* Task to carry out
Word for word, copy out every line of the records, omitting each picture.

Stored records:

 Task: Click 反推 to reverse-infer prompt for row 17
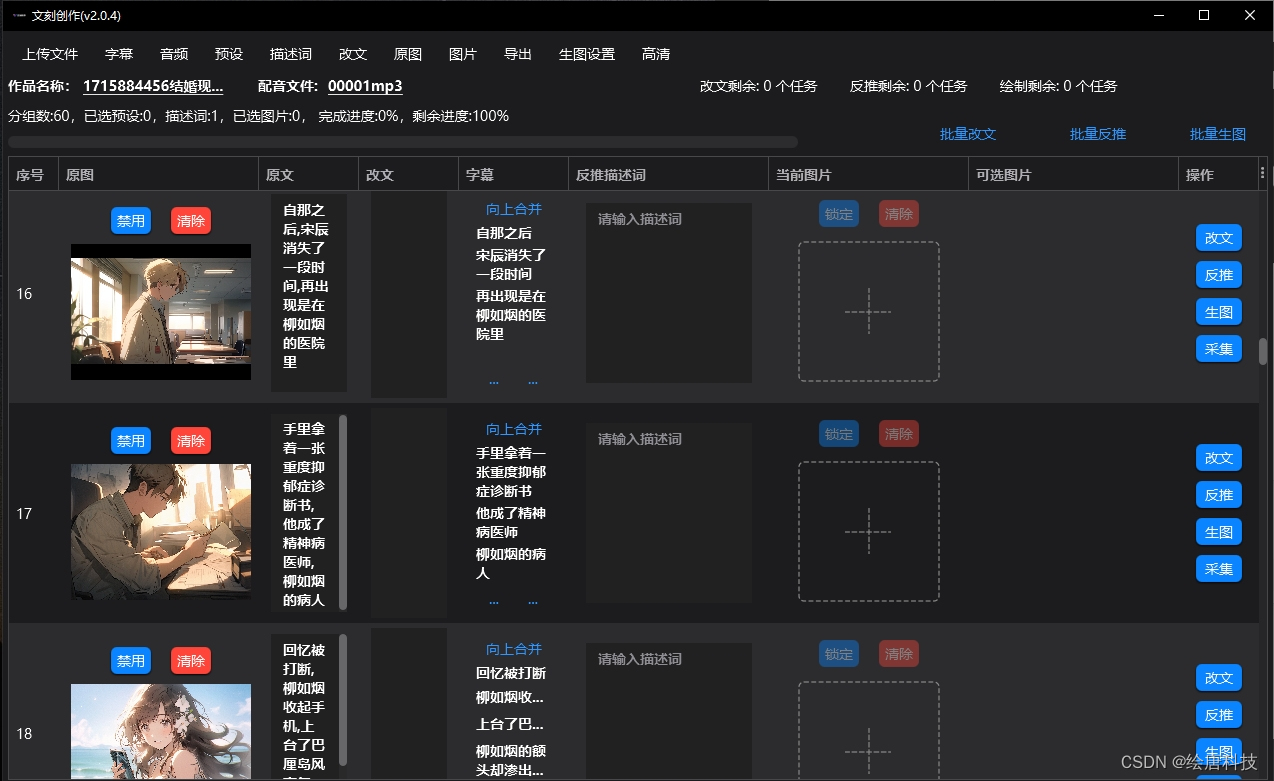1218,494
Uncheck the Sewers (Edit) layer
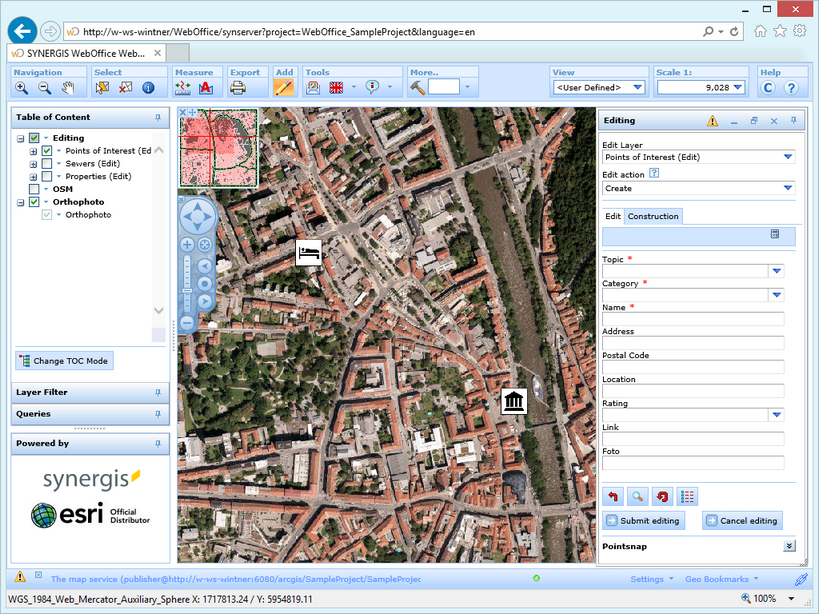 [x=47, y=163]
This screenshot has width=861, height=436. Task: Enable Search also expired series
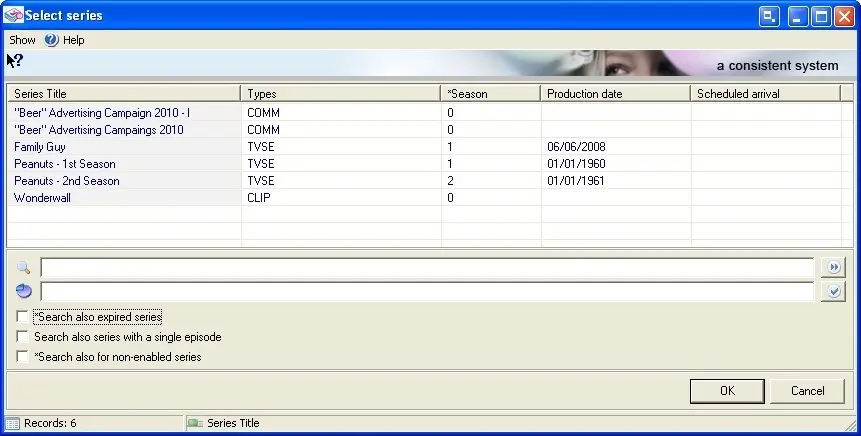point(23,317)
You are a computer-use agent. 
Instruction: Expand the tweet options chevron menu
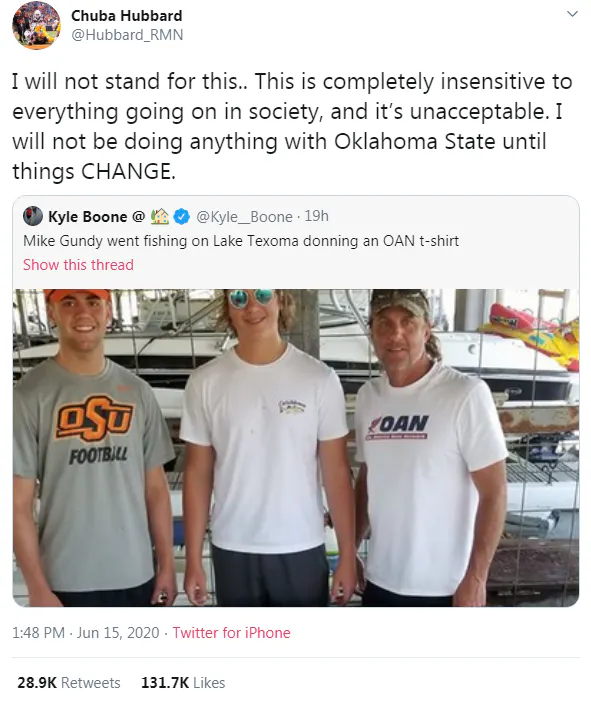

* Result
 Task: Click 反推 to reverse-infer prompt for row 17
1218,494
Uncheck the Sewers (Edit) layer
 [x=47, y=163]
This screenshot has width=861, height=436. Task: Enable Search also expired series
point(23,317)
You are a computer-use agent. 
Instruction: Expand the tweet options chevron menu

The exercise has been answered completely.